I am really enjoying reading all about this, but I do have a question. You said you entered the small pony division because they didn't have a VSE division for singles, but Amandasmom said Amanda was in the miniature pairs and singles. Does that mean the the minis were combined - singles and pairs in the same division? Is there a reason you preferred showing with ponies rather than minis? Trying to learn here! The only ADS event that I entered, I showed in the Novice division and only entered the individual performance classes so I wouldn't be in the ring with huge horses. Also, the dressage test for minis was at the Prelim level and I wanted to start with Training level. So I realize there can be lots of reasons for picking one division over another.


----------



## MiLo Minis (Sep 2, 2010)

Your turnouts look WONDERFUL Myrna!!! Glad you had such a good time for your first trip there, I can tell by your writing that you are really excited and happy about going!!! Congratulations on a very successful trip!


----------



## RhineStone (Sep 2, 2010)

targetsmom said:


> I am really enjoying reading all about this, but I do have a question. You said you entered the small pony division because they didn't have a VSE division for singles, but Amandasmom said Amanda was in the miniature pairs and singles. Does that mean the the minis were combined - singles and pairs in the same division? Is there a reason you preferred showing with ponies rather than minis?

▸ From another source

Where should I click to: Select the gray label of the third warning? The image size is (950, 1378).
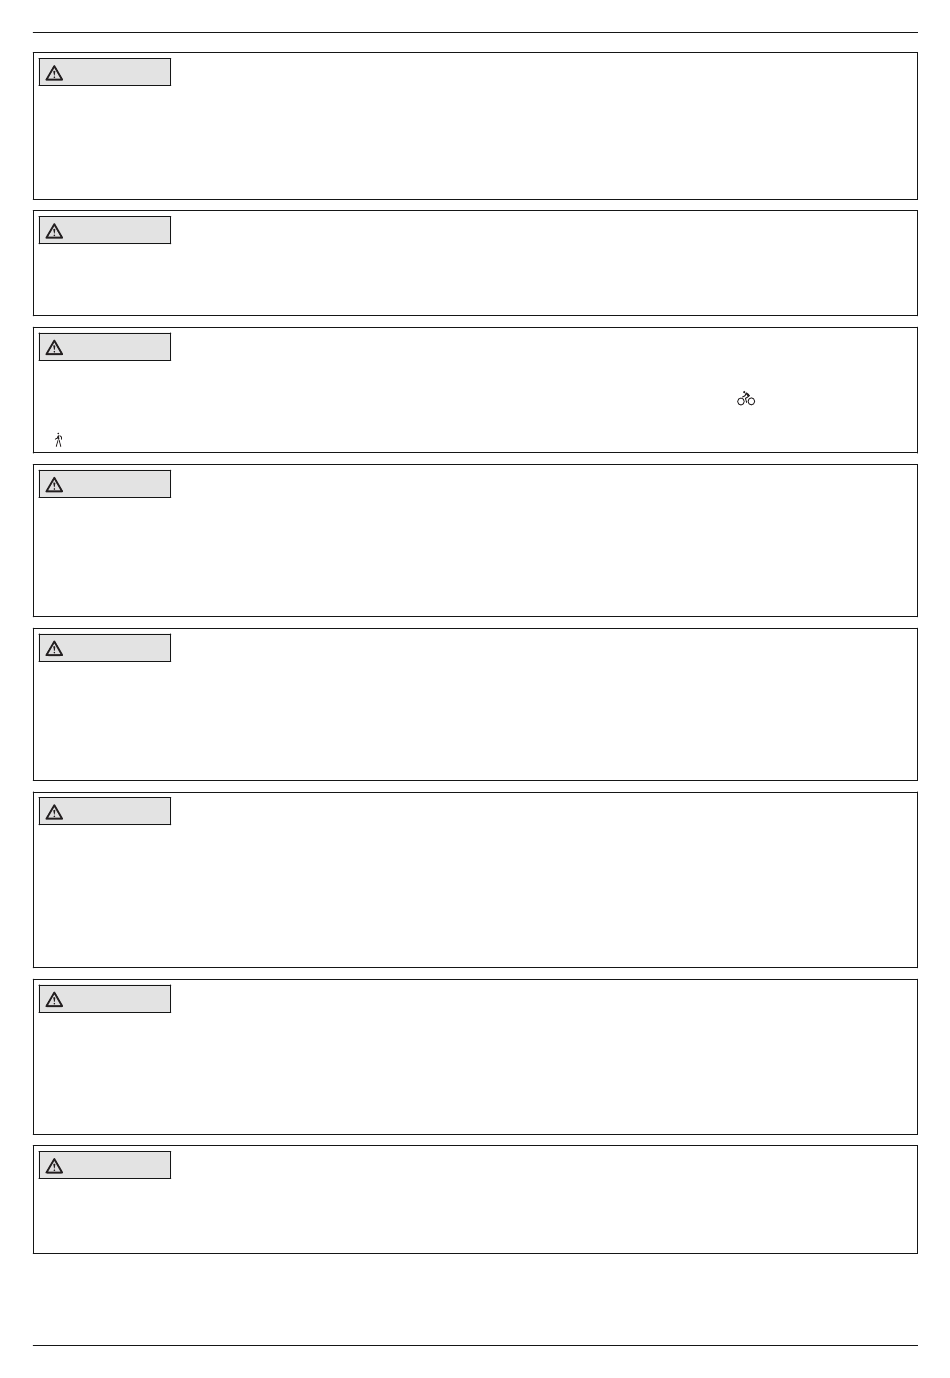[x=105, y=347]
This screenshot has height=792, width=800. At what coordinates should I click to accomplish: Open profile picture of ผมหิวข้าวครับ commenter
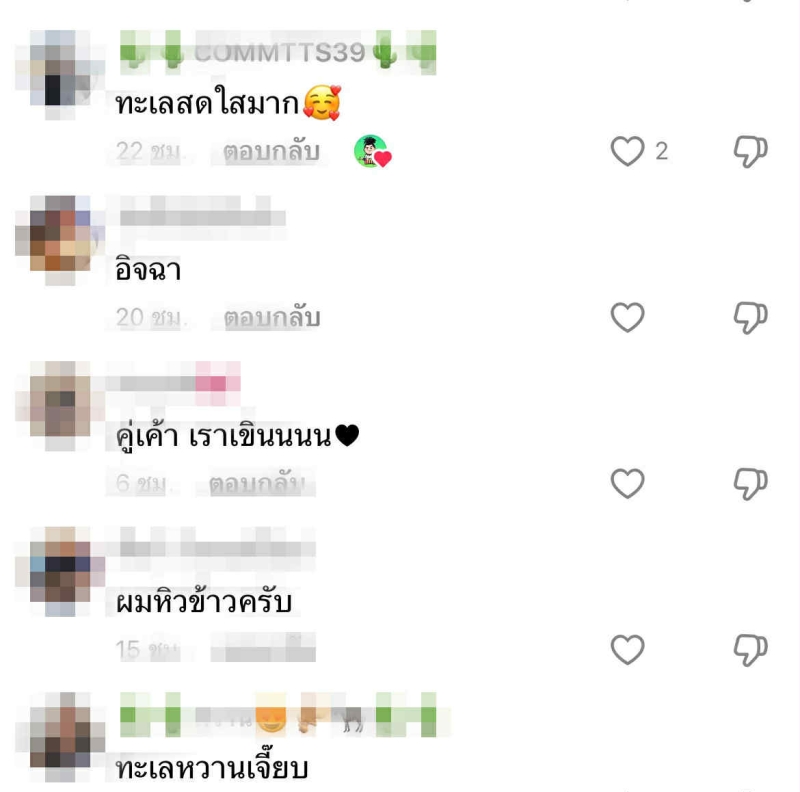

I normally show in the VSE division for horses 39" and under. At Walnut Hill, they have American Miniature divisions (both singles and pairs) for horses 34" and under. (Now, I would assume that means at the withers like all the other ADS shows, but maybe not.



) My gelding is 37", and therefore too tall to show with the "minis". The whole reason we even considered going in the first place is that we were told that the show committee was considering adding a VSE division for 39" and under. We figured that meant they were going to put all the minis in the same division. (Maybe someone from that area can confirm or deny that information, but we had a pretty good source that told us that.)

Instead what they ended up doing was adding a VSE MULTIPLES division for horses 40" and under (which we thought was strange considering ADS defines a VSE as 39", but whatever....



) When we found out that they didn't add the VSE singles, we were going to bring our tandem, but our current leader sometimes decides to come off the bit, and trying to drive a leader like that is like trying to push cooked spaghetti! So we decided that the Small Ponies might be harder competition, but it would be easier to drive a single our first time out there. We just didn't want to have to work that hard. (It was supposed to be like a vacation!) We are working on a new wheeler right now, and will put Alax (who is ALWAYS forward) in the lead. I do think that it was a good idea to split off the VSEs from the other Multiples classes, as that really would be nervewracking being in the arena with the big (read that HUGE) horses, and from reading past years' results, I doubt the big horse people liked having to compete against the minis anyway!





In essence, we found out that the ponies were only harder competition in the Pleasure Turnout class. Remember, major $$$$$! Some of those vehicles were incredible! The minis could still compete well in the rest of the classes. Actually, the Cross Country time was based on a 10 kph trot, which was great for my gelding, vs. the current 9 kph of training level CDEs! We could trot comfortably without having to hold back or push him too hard!



It might be fun someday to enter Alax in a Small Pony division around here once just to see what would happen!





Myrna


----------



## targetsmom (Sep 2, 2010)

Thank you for the explanation!! I would assume then, that if I ever manage to get to Walnut Hill with Princess, who measures about 32.5" as a mini, that she could be in the American Mini singles division? This has been so helpful. I would be happy to just get there and be able to say I did it!


----------



## RhineStone (Sep 2, 2010)

amandasmom said:


> Thank you for posting the picture. I took some but am not a good picture taker!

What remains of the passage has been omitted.